There he rescues a beautiful child named Angie from a tornado in an encounter he insists they keep secret. In the ensuing years, Heinze develops an obsession with Angie that culminates in a series of emotional confrontations with Angie’s boyfriend, a Dakota Indian named William.

“The subject matter is horribly familiar,” Achtenberg said, “from my own history of displacement and landlessness.”

The idea of “place” echoes throughout the novel.

Without his place (the farm), Carver becomes vengeful and hateful, exerting his control over people in lieu of the land he used to cultivate. William, too, struggles with place as the native land of his ancestors has long since been stolen away to feed the greed of European settlers.
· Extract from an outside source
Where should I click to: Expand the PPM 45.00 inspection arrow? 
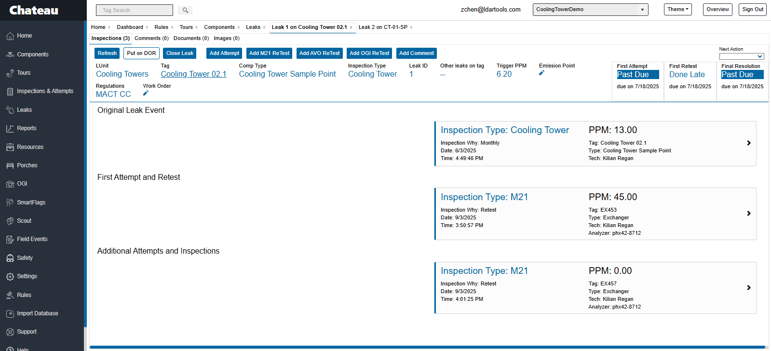(748, 214)
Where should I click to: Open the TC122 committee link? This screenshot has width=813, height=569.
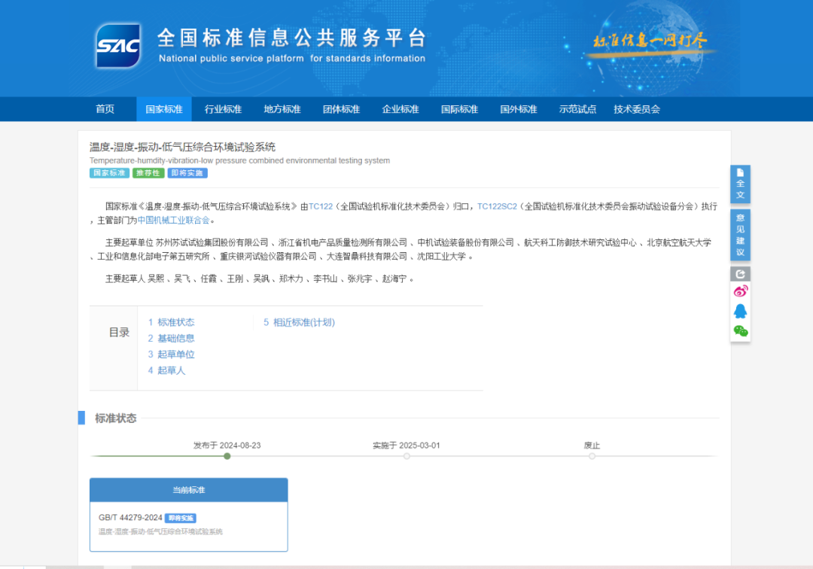(x=320, y=206)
As the novel thematically posits, such themes of ownership and control contributed to the U.S.-Dakota War of 1862 -- a historical incident that attracted Achtenberg’s attention because “it’s one of the central, and largely unknown, stories of this country” -- and the 1980s farm crisis, as well as countless other conflicts.

They are also behind Carver’s own sins, including his demand that Angie keep his tornado rescue a secret -- an event the author deliberately shrouds in mystery in order to buoy the suspicion that Carver sexually abused the young girl.

“That doubt is (Angie’s) as well,” Achtenberg said. “There is something wrong with that relationship; what’s wrong is (Carver’s) wielding of power.”

Achtenberg tells her story in densely packed, poetic prose. And within the prose are years of research, both direct and indirect, into the cultural underpinnings of south-central Minnesota.

She read endlessly about the farm crisis, including the story of Dale Burr, an Iowa farmer who killed his wife, a neighbor and a banker over mounting farm debts. She researched the mass hanging in Dec. 1862, when 38 Dakota were hanged in Mankato.

She walked part of the annual Dakota Commemorative March; and she traveled from the Lower Sioux Agency to New Ulm and Mankato to see for herself the significant sites.

Ultimately, Achtenberg said her novel is about “historical amnesia” and how pain from the past can manifest -- equally painfully -- in the present.

Achtenberg also said she hopes the book can contribute to the ongoing dialogue that surrounds the U.S.-Dakota War.

“I’m extremely honored that anyone who’s from (Mankato) would take the book seriously,” she said. “It’s meant in the most respectful and serious way.”